• YOUR INSTRUCTIONS
Transcribe, exactly and in full, every record shown below, while omitting its images.

• DATA FOR ANALYSIS
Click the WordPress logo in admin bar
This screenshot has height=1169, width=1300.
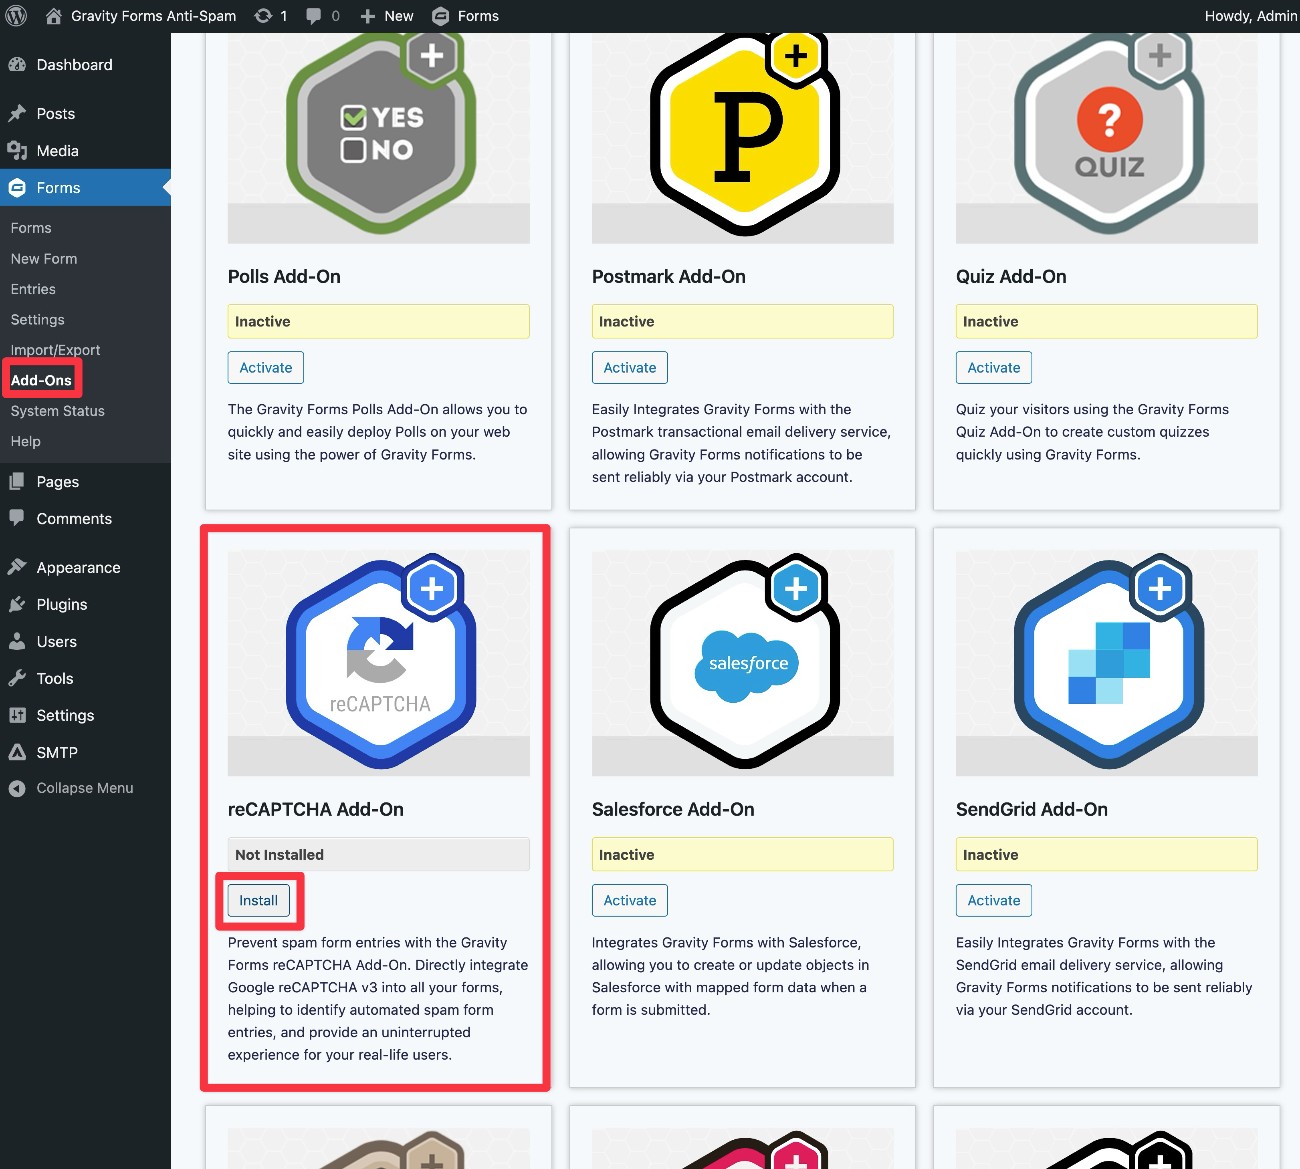pyautogui.click(x=17, y=16)
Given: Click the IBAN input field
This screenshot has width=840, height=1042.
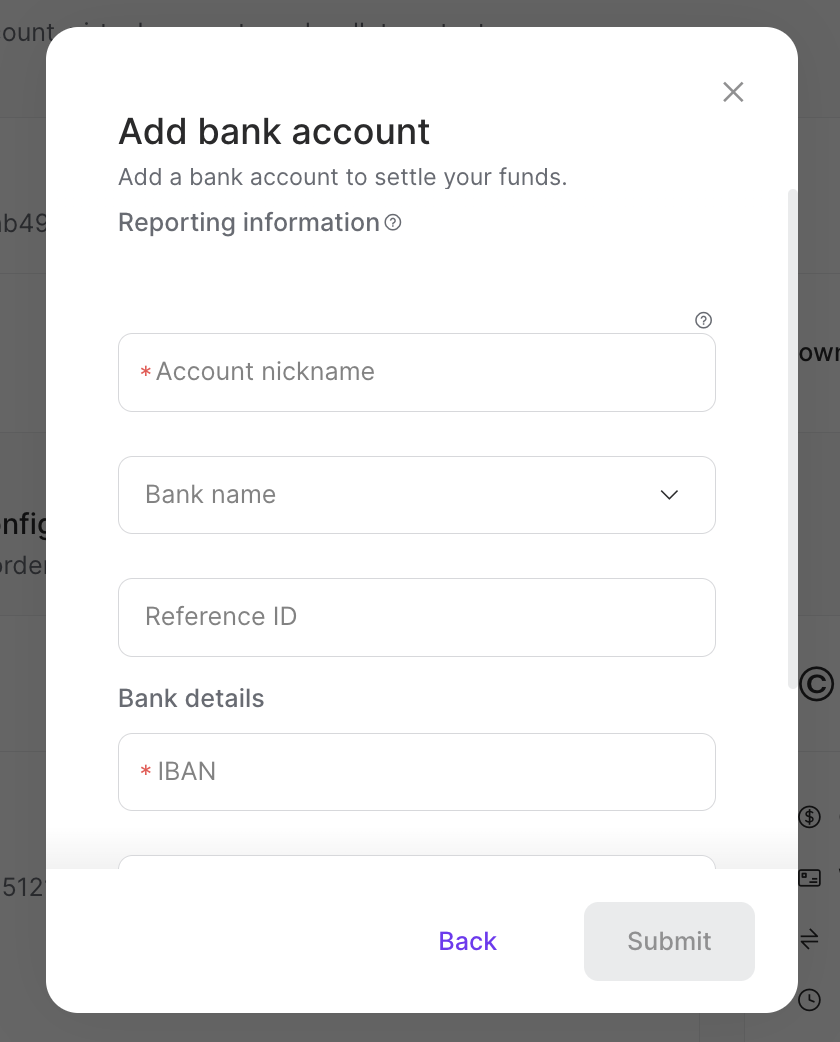Looking at the screenshot, I should [x=417, y=772].
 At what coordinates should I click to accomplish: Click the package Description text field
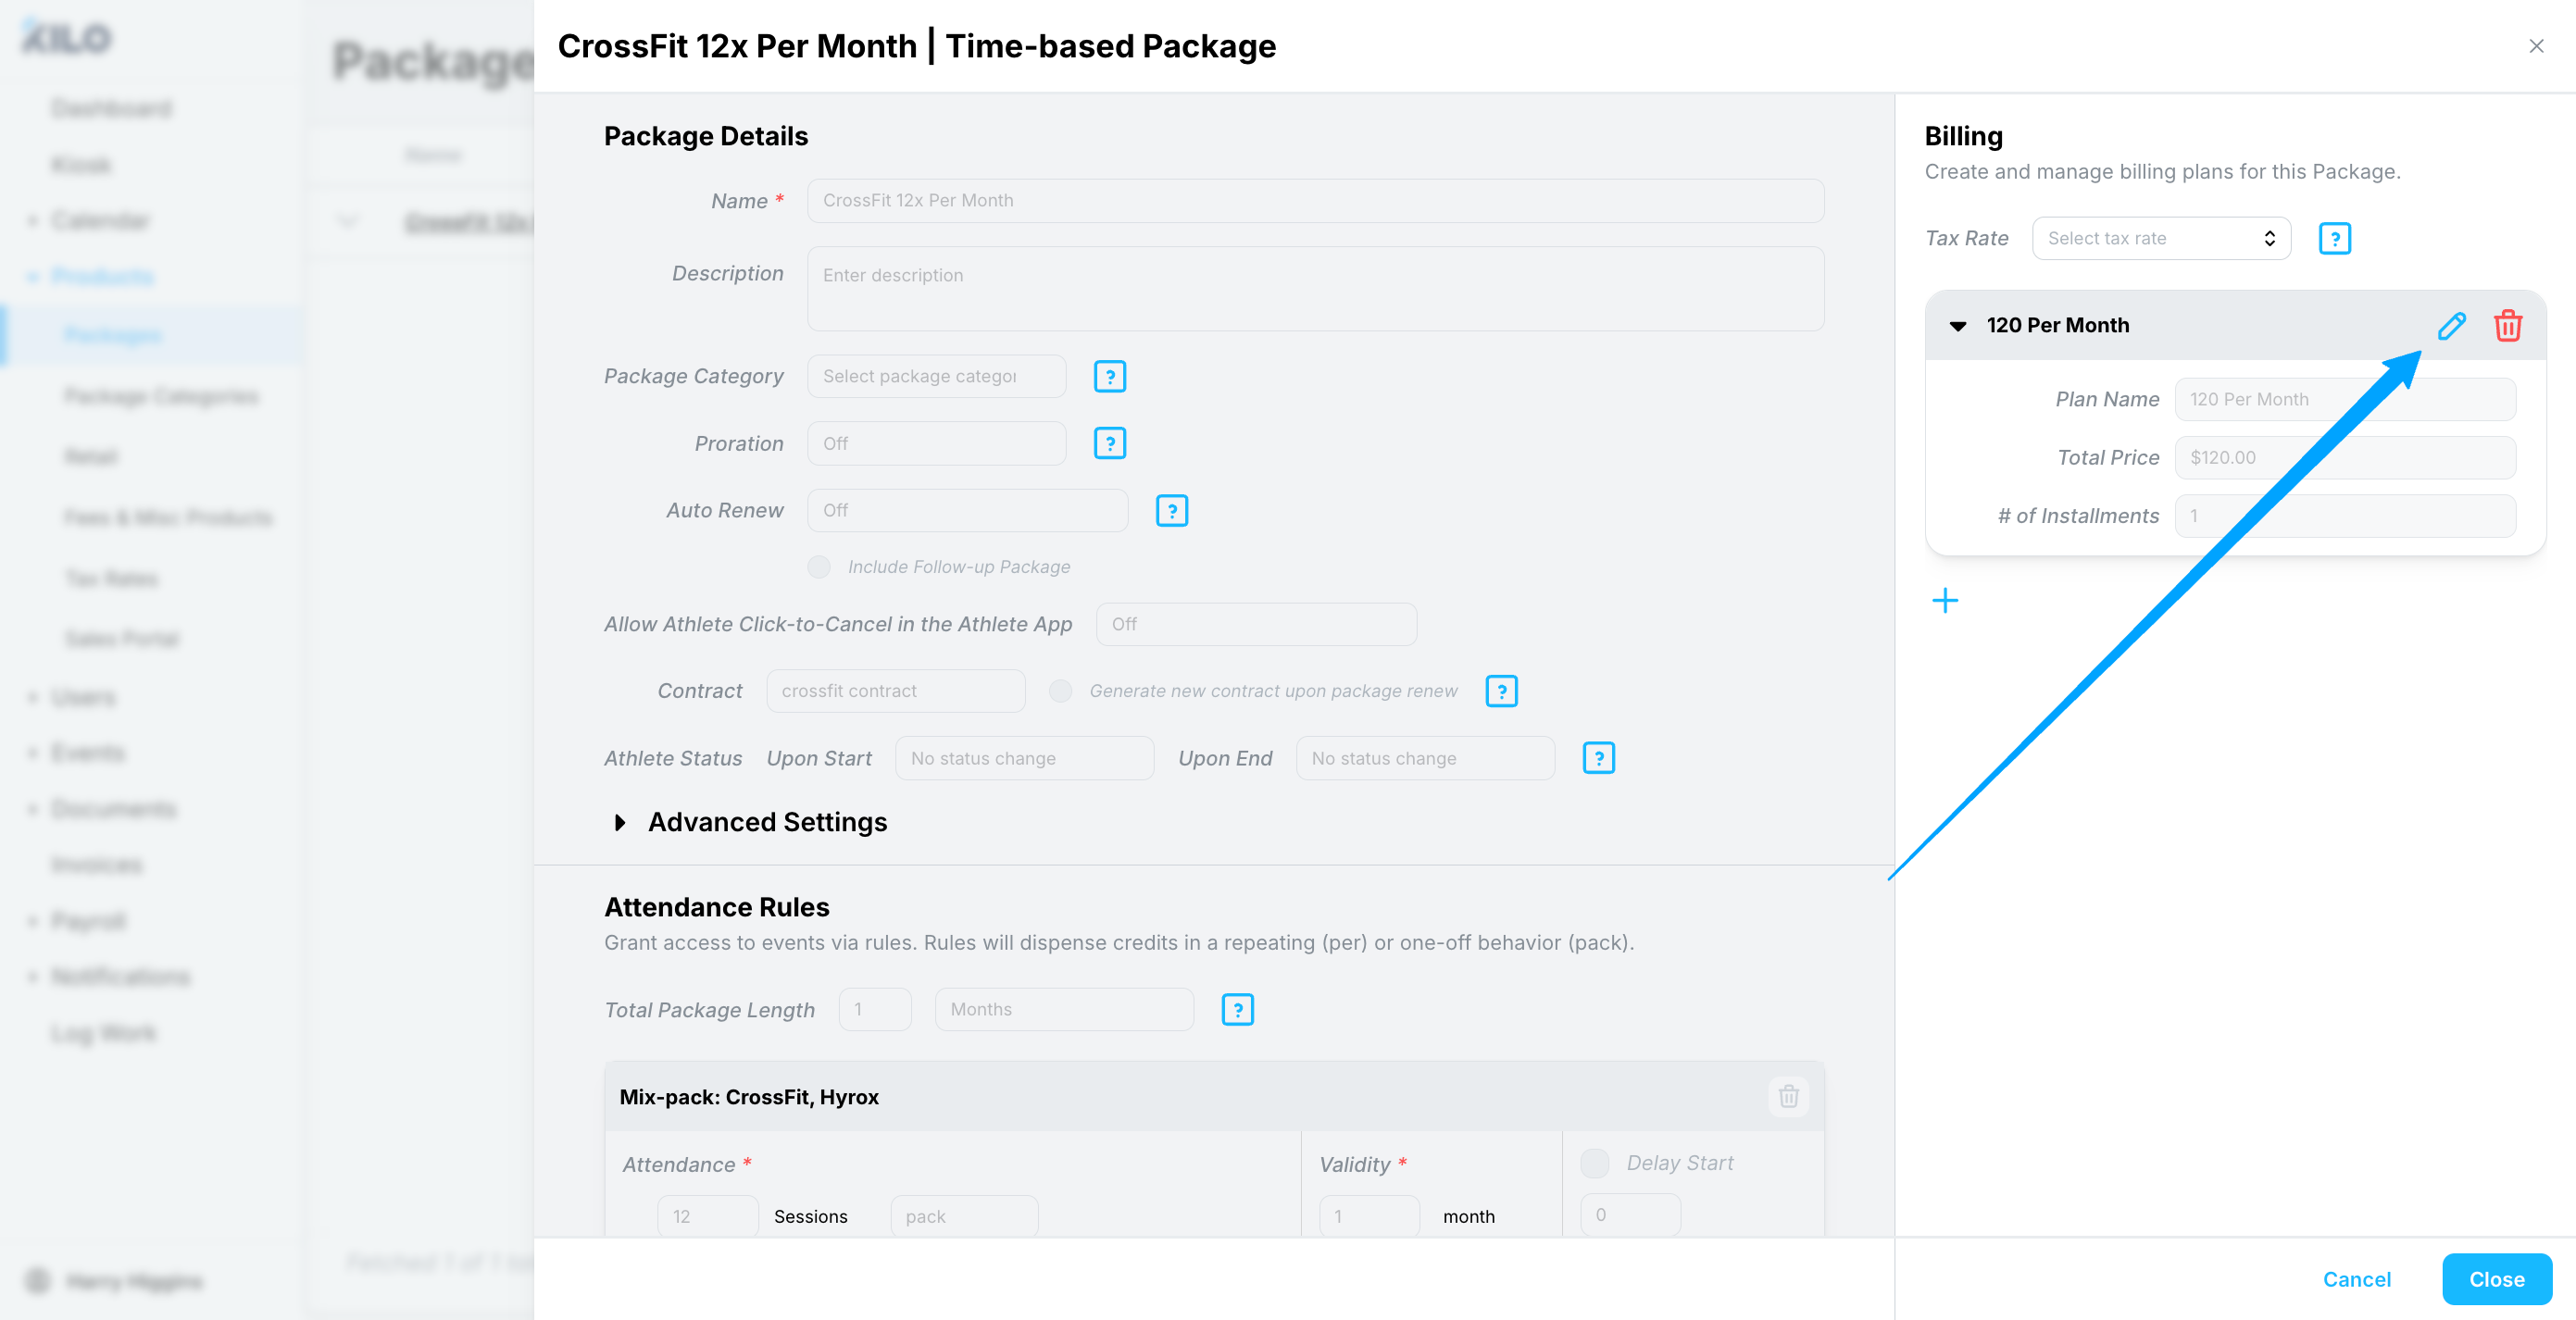pos(1315,289)
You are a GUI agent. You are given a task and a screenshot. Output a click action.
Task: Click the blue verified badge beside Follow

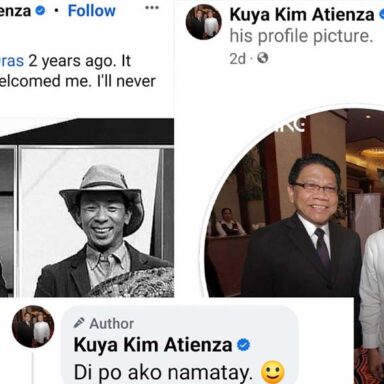pyautogui.click(x=40, y=11)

• TASK RESPONSE
Click the WordPress logo in admin bar
This screenshot has height=1169, width=1300.
pyautogui.click(x=17, y=16)
Given: Click the IBAN input field
This screenshot has width=840, height=1042.
Looking at the screenshot, I should [x=417, y=772].
 At what coordinates should I click to accomplish: Click the package Description text field
pos(1315,289)
You are a GUI agent. You are given a task and a screenshot. Output a click action.
Task: Click the blue verified badge beside Follow

pyautogui.click(x=40, y=11)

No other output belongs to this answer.